■ **Problem details**
Of all the lines in the entries below, give again exactly those starting at the line containing "The width and height of the screenshot is (1400, 859)." and ending at the line containing "Given: Click the latest", both ends included, and no others.

[[ Source information, beginning ]]

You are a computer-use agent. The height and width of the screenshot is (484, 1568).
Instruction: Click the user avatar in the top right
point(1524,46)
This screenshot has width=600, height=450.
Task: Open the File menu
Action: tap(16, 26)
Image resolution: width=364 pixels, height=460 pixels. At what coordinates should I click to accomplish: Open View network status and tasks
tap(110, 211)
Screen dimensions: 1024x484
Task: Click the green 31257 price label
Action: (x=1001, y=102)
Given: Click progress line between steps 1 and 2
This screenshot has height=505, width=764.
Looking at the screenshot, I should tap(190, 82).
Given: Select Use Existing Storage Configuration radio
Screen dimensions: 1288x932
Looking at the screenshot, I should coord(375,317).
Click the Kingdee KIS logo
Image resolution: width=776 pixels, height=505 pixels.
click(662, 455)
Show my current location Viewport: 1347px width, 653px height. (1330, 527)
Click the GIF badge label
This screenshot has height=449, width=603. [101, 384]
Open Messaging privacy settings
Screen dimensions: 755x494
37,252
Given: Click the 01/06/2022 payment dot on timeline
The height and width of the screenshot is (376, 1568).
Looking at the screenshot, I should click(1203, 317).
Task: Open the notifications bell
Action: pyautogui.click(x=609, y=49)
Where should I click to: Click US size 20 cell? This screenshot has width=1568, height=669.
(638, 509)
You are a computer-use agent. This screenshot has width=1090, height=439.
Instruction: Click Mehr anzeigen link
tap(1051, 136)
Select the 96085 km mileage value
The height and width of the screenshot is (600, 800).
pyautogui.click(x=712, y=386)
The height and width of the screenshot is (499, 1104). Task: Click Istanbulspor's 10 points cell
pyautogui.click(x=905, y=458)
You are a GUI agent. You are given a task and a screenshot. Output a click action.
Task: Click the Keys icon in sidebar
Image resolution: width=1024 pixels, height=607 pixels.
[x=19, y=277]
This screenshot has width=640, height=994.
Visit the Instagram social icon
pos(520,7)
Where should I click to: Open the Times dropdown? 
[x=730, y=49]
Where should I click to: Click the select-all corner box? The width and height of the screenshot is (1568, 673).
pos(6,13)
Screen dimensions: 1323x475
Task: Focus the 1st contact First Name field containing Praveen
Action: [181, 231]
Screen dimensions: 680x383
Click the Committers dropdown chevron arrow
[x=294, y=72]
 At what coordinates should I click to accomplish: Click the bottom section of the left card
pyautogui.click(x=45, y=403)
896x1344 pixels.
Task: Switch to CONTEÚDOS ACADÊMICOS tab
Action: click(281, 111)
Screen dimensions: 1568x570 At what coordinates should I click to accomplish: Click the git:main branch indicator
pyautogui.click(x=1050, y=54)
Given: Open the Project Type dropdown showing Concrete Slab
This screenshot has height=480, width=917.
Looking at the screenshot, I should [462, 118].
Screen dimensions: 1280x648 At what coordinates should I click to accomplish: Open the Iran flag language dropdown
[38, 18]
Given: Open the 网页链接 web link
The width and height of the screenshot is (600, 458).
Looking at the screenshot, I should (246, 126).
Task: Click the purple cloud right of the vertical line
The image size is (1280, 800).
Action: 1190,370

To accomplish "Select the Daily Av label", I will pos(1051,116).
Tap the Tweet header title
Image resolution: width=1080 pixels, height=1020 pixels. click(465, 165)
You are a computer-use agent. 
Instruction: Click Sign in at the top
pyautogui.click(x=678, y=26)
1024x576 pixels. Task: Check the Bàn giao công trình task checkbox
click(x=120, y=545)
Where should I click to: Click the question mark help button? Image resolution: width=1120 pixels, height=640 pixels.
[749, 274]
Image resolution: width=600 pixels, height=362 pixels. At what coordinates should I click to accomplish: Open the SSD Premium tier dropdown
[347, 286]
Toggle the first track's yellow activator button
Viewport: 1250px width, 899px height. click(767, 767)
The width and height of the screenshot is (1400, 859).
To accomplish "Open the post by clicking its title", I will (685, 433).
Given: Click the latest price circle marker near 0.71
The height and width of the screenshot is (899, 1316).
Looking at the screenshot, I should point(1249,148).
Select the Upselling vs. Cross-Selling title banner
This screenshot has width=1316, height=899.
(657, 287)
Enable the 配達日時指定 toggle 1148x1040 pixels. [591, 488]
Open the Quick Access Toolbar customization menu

[[ Source information, end ]]

■ **Solution for this exercise**
The width and height of the screenshot is (1400, 859).
To accomplish "Open the post by clicking its title", I will (685, 433).
Given: Click the latest price circle marker near 0.71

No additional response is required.